▸ About this exercise
Lines before the one containing "What is the" are left out; that line and all after it, through the end of the records, must be transcribed exactly.

[Opening Supplied data section]

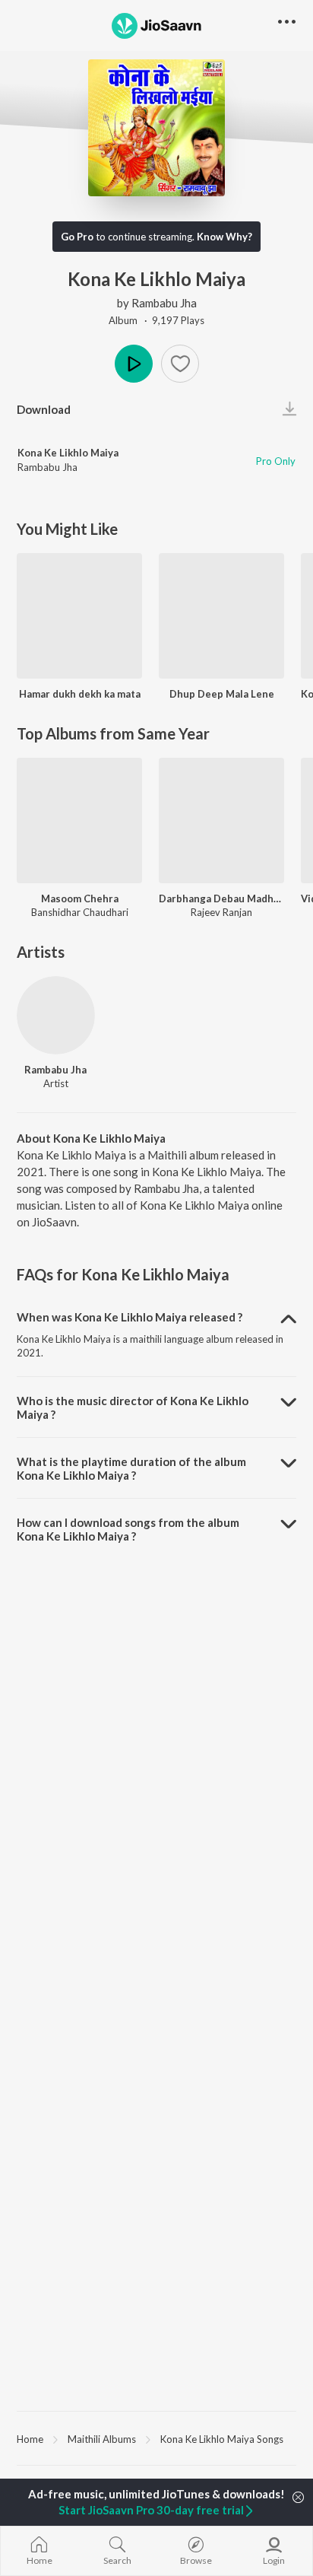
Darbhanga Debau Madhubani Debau (221, 898)
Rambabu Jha (164, 303)
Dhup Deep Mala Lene (221, 694)
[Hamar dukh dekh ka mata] (79, 616)
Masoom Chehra (80, 898)
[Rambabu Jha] (56, 1015)
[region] (156, 2438)
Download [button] (44, 409)
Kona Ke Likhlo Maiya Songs (221, 2439)
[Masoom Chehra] (79, 820)
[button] (180, 364)
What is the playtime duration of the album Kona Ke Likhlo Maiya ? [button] (131, 1468)
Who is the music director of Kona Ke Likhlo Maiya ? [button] (132, 1407)
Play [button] (134, 364)
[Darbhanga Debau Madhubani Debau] (221, 820)
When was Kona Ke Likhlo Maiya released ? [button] (129, 1317)
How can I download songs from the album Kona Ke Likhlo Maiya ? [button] (128, 1529)
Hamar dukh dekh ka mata (80, 694)
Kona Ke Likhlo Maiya (68, 453)
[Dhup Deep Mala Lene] (221, 616)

[Closing Supplied data section]

▸ Your solution
What is the playtime duration of the album Kona Ke Likhlo Maiya ? [button] (131, 1468)
Who is the music director of Kona Ke Likhlo Maiya ? [button] (132, 1407)
Play [button] (134, 364)
[Darbhanga Debau Madhubani Debau] (221, 820)
When was Kona Ke Likhlo Maiya released ? [button] (129, 1317)
How can I download songs from the album Kona Ke Likhlo Maiya ? [button] (128, 1529)
Hamar dukh dekh ka mata (80, 694)
Kona Ke Likhlo Maiya (68, 453)
[Dhup Deep Mala Lene] (221, 616)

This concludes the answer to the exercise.